Provided entries.

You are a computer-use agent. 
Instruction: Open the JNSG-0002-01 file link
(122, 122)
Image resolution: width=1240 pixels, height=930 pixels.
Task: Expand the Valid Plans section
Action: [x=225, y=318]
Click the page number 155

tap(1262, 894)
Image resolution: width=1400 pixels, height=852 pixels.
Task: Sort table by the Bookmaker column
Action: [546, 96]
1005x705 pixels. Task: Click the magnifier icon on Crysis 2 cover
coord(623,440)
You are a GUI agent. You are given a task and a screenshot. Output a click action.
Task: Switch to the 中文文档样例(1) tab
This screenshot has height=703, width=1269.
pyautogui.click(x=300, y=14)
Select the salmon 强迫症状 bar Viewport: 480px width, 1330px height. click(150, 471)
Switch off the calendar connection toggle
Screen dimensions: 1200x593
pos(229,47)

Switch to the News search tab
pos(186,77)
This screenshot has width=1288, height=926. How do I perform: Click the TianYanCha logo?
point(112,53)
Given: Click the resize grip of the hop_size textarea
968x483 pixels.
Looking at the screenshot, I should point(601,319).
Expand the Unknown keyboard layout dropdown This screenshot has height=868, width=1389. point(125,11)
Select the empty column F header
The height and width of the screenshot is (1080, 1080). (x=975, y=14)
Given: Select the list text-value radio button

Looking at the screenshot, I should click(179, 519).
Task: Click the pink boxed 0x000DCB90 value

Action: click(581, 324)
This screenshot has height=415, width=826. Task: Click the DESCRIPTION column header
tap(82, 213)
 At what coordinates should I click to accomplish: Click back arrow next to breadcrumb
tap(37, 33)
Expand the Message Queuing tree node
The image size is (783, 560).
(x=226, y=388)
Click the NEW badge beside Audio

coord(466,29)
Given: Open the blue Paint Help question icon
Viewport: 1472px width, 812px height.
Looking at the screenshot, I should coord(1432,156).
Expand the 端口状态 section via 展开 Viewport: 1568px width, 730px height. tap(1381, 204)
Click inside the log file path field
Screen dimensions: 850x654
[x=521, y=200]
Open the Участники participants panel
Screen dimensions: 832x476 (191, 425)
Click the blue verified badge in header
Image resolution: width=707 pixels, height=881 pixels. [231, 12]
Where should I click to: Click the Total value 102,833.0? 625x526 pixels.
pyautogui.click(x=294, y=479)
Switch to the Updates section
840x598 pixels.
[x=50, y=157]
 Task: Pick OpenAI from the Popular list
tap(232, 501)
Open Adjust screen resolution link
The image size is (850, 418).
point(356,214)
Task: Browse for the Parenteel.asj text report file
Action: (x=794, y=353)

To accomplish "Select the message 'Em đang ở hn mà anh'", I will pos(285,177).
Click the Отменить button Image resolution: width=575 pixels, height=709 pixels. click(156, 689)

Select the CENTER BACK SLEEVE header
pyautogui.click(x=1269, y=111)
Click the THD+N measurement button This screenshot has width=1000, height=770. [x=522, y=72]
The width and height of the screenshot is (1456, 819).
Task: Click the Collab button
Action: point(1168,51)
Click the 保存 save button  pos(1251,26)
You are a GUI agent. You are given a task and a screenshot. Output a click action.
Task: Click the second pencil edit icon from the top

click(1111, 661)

Task to complete. How many lines of the material contain the string "accomplish", with case counting? Reply with the number only.

The solution. 2